*** Data for processing
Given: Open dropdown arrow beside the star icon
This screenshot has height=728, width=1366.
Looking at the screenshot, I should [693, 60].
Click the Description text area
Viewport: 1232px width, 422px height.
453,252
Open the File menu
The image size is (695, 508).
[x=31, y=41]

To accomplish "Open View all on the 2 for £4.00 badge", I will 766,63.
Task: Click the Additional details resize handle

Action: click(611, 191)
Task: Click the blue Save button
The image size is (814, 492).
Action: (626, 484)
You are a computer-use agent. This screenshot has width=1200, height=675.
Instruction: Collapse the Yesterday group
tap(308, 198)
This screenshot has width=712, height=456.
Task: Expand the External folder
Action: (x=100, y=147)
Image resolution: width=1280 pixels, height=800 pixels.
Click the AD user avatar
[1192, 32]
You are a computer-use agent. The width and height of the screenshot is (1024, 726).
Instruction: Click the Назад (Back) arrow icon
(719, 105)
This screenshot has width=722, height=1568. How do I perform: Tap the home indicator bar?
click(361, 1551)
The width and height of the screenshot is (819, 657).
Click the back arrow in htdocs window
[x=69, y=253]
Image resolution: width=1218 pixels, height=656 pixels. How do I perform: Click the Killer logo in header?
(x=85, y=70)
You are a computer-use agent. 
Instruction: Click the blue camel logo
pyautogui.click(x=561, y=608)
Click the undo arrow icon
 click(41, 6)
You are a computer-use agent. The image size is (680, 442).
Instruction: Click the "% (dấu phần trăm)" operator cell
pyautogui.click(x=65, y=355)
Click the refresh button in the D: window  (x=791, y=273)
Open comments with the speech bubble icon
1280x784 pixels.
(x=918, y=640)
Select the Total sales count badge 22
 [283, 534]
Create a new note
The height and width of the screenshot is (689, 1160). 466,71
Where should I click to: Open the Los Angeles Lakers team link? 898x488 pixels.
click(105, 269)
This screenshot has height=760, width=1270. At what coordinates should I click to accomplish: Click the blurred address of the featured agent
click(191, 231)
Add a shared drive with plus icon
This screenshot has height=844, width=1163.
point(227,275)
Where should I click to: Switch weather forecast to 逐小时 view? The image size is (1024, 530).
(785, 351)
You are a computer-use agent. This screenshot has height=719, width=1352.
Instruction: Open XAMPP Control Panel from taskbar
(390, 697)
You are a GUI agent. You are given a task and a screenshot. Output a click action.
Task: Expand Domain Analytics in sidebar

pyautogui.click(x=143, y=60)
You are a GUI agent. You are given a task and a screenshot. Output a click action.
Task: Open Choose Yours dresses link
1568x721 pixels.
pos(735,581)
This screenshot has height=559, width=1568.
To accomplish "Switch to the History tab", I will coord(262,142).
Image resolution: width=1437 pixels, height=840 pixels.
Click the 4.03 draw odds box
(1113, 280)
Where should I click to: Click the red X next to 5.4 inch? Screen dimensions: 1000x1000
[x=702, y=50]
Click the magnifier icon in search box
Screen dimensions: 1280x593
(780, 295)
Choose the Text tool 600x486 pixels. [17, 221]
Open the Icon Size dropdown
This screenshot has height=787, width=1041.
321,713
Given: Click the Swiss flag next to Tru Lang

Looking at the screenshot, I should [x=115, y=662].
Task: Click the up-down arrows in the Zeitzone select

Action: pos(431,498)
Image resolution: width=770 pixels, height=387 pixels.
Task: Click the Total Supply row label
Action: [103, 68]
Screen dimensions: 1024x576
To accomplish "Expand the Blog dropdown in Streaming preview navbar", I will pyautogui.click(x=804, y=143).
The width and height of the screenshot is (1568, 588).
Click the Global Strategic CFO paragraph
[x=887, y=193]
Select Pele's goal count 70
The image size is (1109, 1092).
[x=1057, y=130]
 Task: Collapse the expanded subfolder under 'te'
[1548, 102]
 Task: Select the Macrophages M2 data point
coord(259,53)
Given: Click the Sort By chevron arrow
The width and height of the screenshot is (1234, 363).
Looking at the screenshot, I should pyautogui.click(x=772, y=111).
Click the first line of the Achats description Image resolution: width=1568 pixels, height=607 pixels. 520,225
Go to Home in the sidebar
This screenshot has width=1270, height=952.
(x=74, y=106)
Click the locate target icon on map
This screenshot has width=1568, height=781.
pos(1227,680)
******
* [Aim of the exercise] Set down the lines above as they stand, starting with the first line and ending with the line that contains "Task: Click the blue Save button".

* [Your response]
Given: Open dropdown arrow beside the star icon
This screenshot has height=728, width=1366.
Looking at the screenshot, I should [693, 60].
Click the Description text area
Viewport: 1232px width, 422px height.
453,252
Open the File menu
The image size is (695, 508).
[x=31, y=41]

To accomplish "Open View all on the 2 for £4.00 badge", I will 766,63.
Task: Click the Additional details resize handle

Action: click(611, 191)
Task: Click the blue Save button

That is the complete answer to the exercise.